→ What to work on:
**1.** Repeat word for word the part of the nucleic acid enrichment passage that opens with the words "In one embodiment of this aspect of the invention, the" and closes with "4, or 5 mls.".
**2.** Answer these questions from the nucleic acid enrichment passage, one per line:
(a) What is the widest range of sizes given for the predetermined nucleic acid molecules?
(b) What is the second nucleic acid sequence set treated with before quantification?
(c) At least how many times is the second nucleic acid sequence set washed?
**3.** In one to three sentences, explain what the nucleic acid enrichment passage means when it says the predetermined nucleic acid molecule is enriched in the second nucleic acid set.

→ Passage shown:
====

In a particular embodiment, the plurality of the predetermined nucleic acid molecules of any of the above embodiments comprises a plurality of sizes, wherein the plurality of sizes is in the range of 10 to 5000, 50 to 4000, 100 to 3000, 500 to 3000 or 500 to 2000 nucleotides.


In one embodiment of this aspect of the invention, the starting nucleic acid set comprises at least 100, 150, 200, 300, 400 or 500 ng of DNA where the enrichment reaction is run in a final volume of about 30 uls. In further embodiments of the invention, the second nucleic acid sequence set is treated with proteinase K prior to quantification. In a further embodiment, the enrichment reaction is run for about 15 minutes to no more than 30, 45 or 60 minutes. In further embodiments, the second nuclei acid sequence set of any of the above embodiments is washed at least 6, 7, 8, or 9 times with a total wash volume of at least 2, 3, 4, or 5 mls.


In some embodiments of the invention, a quantity of the predetermined nucleic acid molecule in the second nucleic acid set is enriched by at least one or two orders of magnitude as compared to a quantity of the predetermined nucleic acid molecule in the starting nucleic acid set. In one embodiment of this aspect of the invention, at least 30, 40, 50, 60, 70, 80, or 90% of the nucleic sequences in the second nucleic acid molecule set are the plurality of predetermined sequences. In one embodiment of this aspect of the invention, at least 40%, 50%, 60% 70%, 80% or 90% of each predetermined sequence is perfect.

====

→ Record excerpts:

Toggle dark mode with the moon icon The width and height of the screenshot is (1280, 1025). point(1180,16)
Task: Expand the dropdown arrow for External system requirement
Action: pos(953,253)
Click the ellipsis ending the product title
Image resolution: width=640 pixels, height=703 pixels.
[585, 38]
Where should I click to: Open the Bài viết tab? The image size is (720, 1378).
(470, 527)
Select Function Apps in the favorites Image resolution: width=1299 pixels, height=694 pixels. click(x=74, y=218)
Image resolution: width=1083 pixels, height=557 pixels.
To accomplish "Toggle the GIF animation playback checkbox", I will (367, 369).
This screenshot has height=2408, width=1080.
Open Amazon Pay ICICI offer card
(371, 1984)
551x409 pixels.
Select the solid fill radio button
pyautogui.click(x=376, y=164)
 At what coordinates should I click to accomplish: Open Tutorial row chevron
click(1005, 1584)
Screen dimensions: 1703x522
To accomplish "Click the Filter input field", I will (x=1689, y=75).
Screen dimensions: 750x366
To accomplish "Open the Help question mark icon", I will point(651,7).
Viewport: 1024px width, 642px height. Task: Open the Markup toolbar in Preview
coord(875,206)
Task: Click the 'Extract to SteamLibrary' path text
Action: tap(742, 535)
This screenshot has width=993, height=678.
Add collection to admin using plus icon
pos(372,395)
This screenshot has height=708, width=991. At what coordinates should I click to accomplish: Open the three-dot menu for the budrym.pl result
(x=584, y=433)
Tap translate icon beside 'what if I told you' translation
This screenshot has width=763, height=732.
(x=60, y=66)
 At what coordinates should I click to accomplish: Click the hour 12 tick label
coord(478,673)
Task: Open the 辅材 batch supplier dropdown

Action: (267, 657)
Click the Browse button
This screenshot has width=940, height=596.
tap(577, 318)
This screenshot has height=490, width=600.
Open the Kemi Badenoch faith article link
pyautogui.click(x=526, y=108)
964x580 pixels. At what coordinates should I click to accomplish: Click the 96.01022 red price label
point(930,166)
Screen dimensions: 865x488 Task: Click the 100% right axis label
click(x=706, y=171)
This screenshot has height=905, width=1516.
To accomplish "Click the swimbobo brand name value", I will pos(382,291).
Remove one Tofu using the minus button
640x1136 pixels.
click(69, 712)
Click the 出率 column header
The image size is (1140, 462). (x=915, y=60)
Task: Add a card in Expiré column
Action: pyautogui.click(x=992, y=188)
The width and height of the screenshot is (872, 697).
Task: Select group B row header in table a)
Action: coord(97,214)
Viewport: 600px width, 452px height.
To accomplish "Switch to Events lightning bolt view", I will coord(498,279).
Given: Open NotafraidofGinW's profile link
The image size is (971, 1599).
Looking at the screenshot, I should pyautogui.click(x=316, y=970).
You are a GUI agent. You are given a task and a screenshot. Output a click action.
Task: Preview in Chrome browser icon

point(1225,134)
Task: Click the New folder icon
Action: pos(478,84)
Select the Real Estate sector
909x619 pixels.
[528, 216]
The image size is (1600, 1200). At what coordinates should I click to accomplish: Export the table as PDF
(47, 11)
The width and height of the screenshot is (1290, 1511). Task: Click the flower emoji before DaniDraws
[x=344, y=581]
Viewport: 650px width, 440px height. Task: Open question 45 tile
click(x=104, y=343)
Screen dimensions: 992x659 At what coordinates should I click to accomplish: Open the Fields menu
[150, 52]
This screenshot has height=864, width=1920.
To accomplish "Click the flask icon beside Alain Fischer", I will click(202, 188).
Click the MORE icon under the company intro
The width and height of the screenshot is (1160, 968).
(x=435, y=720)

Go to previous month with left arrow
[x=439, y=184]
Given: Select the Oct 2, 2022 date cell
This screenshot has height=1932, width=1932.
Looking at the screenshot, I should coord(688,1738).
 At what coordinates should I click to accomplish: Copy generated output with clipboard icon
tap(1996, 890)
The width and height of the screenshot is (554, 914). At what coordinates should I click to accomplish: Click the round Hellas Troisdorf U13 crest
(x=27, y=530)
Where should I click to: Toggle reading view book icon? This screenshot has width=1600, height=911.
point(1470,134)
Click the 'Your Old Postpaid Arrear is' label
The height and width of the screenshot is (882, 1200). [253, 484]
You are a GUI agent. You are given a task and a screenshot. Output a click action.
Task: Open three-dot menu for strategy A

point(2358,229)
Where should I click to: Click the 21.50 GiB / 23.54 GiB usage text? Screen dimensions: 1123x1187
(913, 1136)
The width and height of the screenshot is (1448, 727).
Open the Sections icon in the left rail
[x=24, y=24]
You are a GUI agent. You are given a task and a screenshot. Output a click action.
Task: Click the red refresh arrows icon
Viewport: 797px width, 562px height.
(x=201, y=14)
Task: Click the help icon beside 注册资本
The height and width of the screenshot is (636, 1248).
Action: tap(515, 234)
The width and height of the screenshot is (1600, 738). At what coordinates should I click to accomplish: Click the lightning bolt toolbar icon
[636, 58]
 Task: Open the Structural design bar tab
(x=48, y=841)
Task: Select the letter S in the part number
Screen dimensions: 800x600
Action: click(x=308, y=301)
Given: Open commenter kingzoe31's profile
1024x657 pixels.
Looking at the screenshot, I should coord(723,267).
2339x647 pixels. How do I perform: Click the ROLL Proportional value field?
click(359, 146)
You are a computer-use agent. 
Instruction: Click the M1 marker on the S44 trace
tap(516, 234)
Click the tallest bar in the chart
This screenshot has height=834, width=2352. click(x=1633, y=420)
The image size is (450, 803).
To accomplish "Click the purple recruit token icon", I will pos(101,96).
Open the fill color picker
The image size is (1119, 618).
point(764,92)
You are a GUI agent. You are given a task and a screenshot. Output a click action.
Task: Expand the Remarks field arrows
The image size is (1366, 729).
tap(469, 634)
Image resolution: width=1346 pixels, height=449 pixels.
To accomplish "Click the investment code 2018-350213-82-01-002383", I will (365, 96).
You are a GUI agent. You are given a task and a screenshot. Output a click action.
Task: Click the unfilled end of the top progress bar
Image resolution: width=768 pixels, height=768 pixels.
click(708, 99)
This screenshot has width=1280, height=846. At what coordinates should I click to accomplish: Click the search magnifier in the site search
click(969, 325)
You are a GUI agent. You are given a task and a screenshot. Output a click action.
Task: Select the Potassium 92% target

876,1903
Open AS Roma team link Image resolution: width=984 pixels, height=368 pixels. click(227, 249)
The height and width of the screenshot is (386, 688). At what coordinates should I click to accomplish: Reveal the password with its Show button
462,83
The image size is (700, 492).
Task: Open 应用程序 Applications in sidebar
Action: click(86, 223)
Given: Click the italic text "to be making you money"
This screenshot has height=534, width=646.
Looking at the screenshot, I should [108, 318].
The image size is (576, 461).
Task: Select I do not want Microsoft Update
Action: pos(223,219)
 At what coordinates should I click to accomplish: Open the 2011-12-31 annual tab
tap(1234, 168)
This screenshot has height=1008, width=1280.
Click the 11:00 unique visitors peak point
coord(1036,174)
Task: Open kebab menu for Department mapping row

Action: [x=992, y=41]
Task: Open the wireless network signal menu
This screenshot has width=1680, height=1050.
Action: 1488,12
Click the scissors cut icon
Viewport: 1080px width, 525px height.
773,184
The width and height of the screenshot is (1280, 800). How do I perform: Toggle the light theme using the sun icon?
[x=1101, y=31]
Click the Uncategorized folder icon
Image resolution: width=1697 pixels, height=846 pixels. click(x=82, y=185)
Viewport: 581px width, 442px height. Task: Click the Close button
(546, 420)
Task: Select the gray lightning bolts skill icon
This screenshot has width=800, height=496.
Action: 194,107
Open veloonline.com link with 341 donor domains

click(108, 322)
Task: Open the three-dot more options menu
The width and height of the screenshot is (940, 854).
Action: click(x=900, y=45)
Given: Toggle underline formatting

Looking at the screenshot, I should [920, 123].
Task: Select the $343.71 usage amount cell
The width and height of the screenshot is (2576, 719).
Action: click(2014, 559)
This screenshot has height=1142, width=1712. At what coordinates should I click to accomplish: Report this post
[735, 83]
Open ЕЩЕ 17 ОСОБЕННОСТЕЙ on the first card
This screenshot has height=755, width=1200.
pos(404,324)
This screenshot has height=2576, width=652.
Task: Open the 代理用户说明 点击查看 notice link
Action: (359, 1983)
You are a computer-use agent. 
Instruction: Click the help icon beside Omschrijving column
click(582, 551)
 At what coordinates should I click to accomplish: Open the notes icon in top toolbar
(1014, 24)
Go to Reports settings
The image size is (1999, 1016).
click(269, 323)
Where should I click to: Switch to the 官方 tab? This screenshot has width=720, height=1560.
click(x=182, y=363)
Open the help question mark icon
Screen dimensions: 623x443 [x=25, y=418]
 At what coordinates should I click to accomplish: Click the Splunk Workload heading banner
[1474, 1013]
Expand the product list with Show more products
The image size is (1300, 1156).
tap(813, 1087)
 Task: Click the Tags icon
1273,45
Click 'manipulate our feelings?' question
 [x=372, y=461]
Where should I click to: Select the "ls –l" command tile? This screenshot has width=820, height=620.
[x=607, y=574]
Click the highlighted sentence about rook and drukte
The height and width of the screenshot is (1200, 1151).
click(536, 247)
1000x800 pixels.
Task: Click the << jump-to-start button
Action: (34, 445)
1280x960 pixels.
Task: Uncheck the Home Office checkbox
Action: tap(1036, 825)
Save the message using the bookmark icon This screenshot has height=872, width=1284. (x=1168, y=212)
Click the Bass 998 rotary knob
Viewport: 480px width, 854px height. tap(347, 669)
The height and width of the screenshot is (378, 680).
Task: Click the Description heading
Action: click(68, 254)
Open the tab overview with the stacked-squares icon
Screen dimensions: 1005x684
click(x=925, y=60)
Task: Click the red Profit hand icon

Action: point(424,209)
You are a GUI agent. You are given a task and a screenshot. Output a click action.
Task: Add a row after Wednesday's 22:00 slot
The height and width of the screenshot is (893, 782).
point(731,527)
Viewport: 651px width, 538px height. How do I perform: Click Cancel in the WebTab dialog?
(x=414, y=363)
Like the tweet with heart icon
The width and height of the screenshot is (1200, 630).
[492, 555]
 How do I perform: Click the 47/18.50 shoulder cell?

====

→ Task solutions:
**1.**
In one embodiment of this aspect of the invention, the starting nucleic acid set comprises at least 100, 150, 200, 300, 400 or 500 ng of DNA where the enrichment reaction is run in a final volume of about 30 uls. In further embodiments of the invention, the second nucleic acid sequence set is treated with proteinase K prior to quantification. In a further embodiment, the enrichment reaction is run for about 15 minutes to no more than 30, 45 or 60 minutes. In further embodiments, the second nuclei acid sequence set of any of the above embodiments is washed at least 6, 7, 8, or 9 times with a total wash volume of at least 2, 3, 4, or 5 mls.

**2.**
(a) 10 to 5000 nucleotides
(b) Proteinase K
(c) At least 6 times

**3.** The quantity of the predetermined nucleic acid molecule in the second nucleic acid set is at least one or two orders of magnitude greater than its quantity in the starting nucleic acid set.